-- Reading passage follows --
It will also be noted that architecture 100, or portions of it, can be disposed on a wide variety of different devices. Some of those devices include servers, desktop computers, laptop computers, tablet computers, or other mobile devices, such as palm top computers, cell phones, smart phones, multimedia players, personal digital assistants, etc.

FIG. 6 is a simplified block diagram of one illustrative embodiment of a handheld or mobile computing device that can be used as a user's or client's hand held device 16, in which the present system (or parts of it) can be deployed. FIGS. 7-10 are examples of handheld or mobile devices. A mobile client is also an example of a particular kind of client that client script generator 128 can generate a specific representation for.

FIG. 6 provides a general block diagram of the components of a client device 16 that can run components of architecture 100 or that interacts with architecture 100, or both. In the device 16, a communications link 13 is provided that allows the handheld device to communicate with other computing devices and under some embodiments provides a channel for receiving information automatically, such as by scanning. Examples of communications link 13 include an infrared port, a serial/USB port, a cable network port such as an Ethernet port, and a wireless network port allowing communication though one or more communication protocols including General Packet Radio Service (GPRS), LTE, HSPA, HSPA+ and other 3G and 4G radio protocols, 1Xrtt, and Short Message Service, which are wireless services used to provide cellular access to a network, as well as 802.11 and 802.11b (Wi-Fi) protocols, and Bluetooth protocol, which provide local wireless connections to networks.

Under other embodiments, applications or systems are received on a removable Secure Digital (SD) card that is connected to a SD card interface 15. SD card interface 15 and communication links 13 communicate with a processor 17 (which can also embody processors 122 or 124 from FIG. 1) along a bus 19 that is also connected to memory 21 and input/output (I/O) components 23, as well as clock 25 and location system 27.

I/O components 23, in one embodiment, are provided to facilitate input and output operations. I/O components 23 for various embodiments of the device 16 can include input components such as buttons, touch sensors, multi-touch sensors, optical or video sensors, voice sensors, touch screens, proximity sensors, microphones, tilt sensors, and gravity switches and output components such as a display device, a speaker, and or a printer port. Other I/O components 23 can be used as well.

Clock 25 illustratively comprises a real time clock component that outputs a time and date. It can also, illustratively, provide timing functions for processor 17.

Location system 27 illustratively includes a component that outputs a current geographical location of device 16. This can include, for instance, a global positioning system (GPS) receiver, a LORAN system, a dead reckoning system, a cellular triangulation system, or other positioning system. It can also include, for example, mapping software or navigation software that generates desired maps, navigation routes and other geographic functions.
-- Reading passage concluded --
- Using the information
1: In the passage on the mobile computing device, what purpose does communications link 13 serve in device 16?
2: Write the next part of the passage on the mobile computing device, starting after its last sentence.
-- Data section follows --
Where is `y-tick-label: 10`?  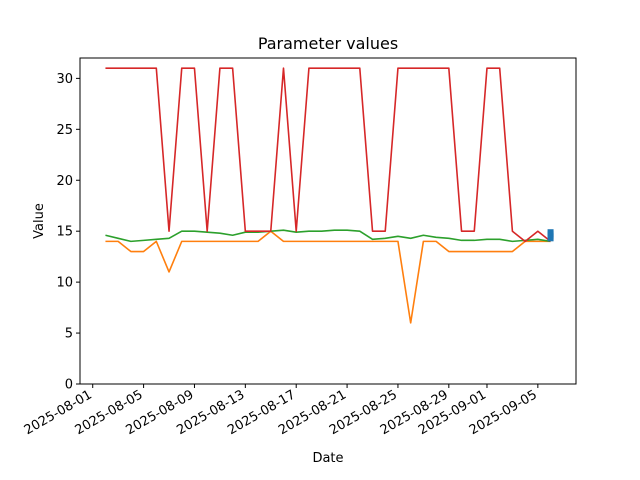 y-tick-label: 10 is located at coordinates (64, 284).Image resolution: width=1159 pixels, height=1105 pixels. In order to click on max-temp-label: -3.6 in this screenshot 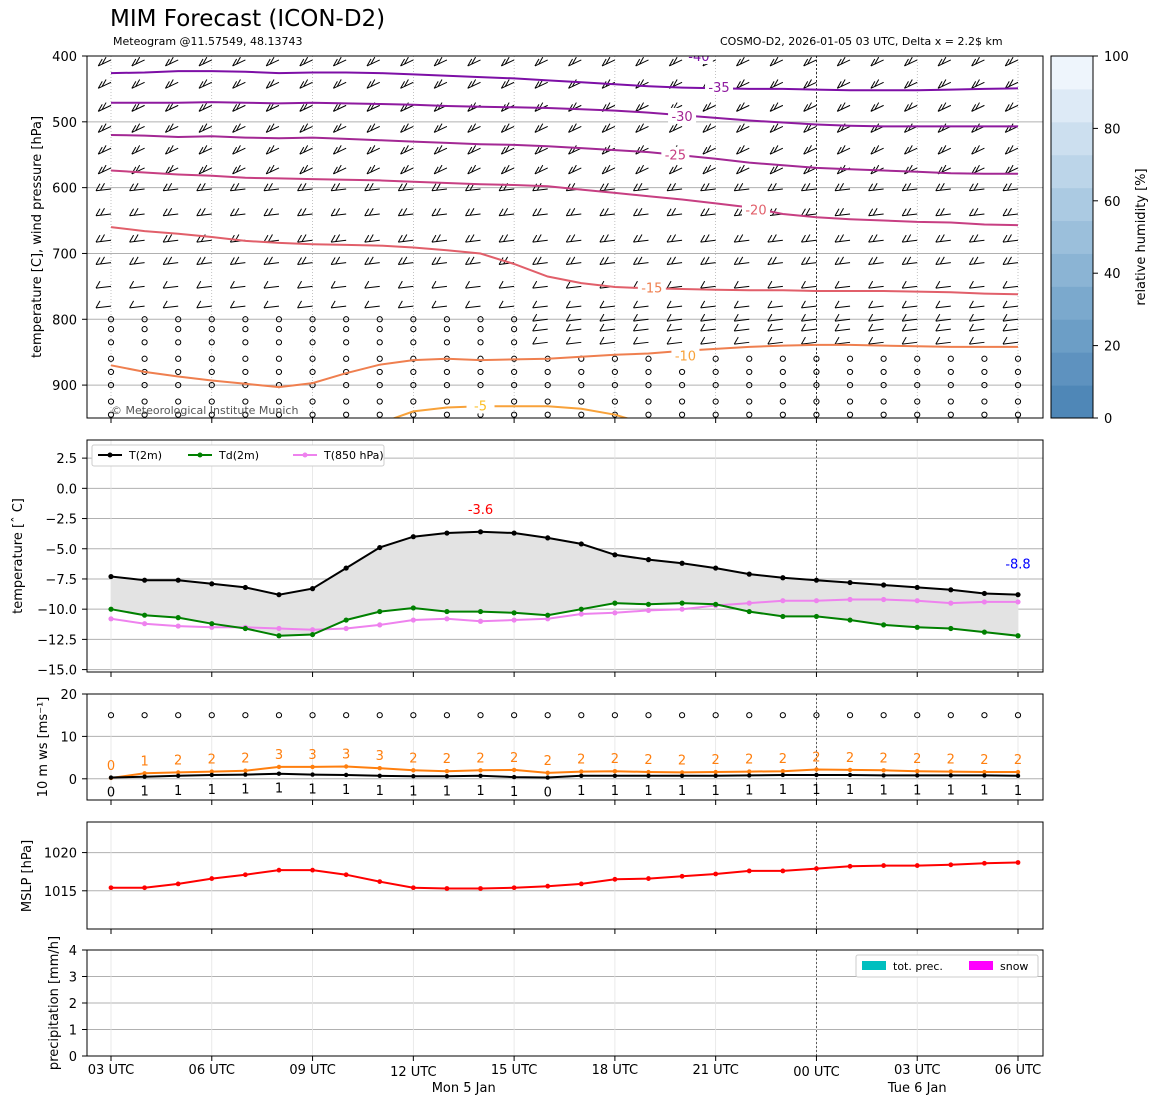, I will do `click(480, 510)`.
-- Data section concluded --
- List of answers
1: Communications link 13 lets the handheld device communicate with other computing devices. In some embodiments, it also provides a channel for receiving information automatically, such as by scanning.

2:
Memory 21 stores operating system 29, network settings 31, applications 33, application configuration settings 35, data store 37, communication drivers 39, and communication configuration settings 41. Memory 21 can include all types of tangible volatile and non-volatile computer-readable memory devices. It can also include computer storage media (described below). Memory 21 stores computer readable instructions that, when executed by processor 17, cause the processor to perform computer-implemented steps or functions according to the instructions. Similarly, device 16 can have a client business system 24 which can run various business applications or embody parts or all of architecture 100. Processor 17 can be activated by other components to facilitate their functionality as well.

Examples of the network settings 31 include things such as proxy information, Internet connection information, and mappings. Application configuration settings 35 include settings that tailor the application for a specific enterprise or user. Communication configuration settings 41 provide parameters for communicating with other computers and include items such as GPRS parameters, SMS parameters, connection user names and passwords.

Applications 33 can be applications that have previously been stored on the device 16 or applications that are installed during use, although these can be part of operating system 29, or hosted external to device 16, as well.

FIG. 7 shows one embodiment in which device 16 is a tablet computer 600. It will be noted that, in one embodiment, component 128 generates one client representation and that representation runs consistently on a web browser client, a tablet and mobile clients. This can be done because the client representation interacts with a client API layer that is implemented for each of these different clients and abstracts away the client specific details. However, this need not be the case, and different client representations can be generated for different clients. In FIG. 7, computer 600 is shown with user interface display on the display screen 602. Screen 602 can be a touch screen (so touch gestures from a user's finger can be used to interact with the application) or a pen-enabled interface that receives inputs from a pen or stylus. It can also use an on-screen virtual keyboard. Of course, it might also be attached to a keyboard or other user input device through a suitable attachment mechanism, such as a wireless link or USB port, for instance. Computer 600 can also illustratively receive voice inputs as well.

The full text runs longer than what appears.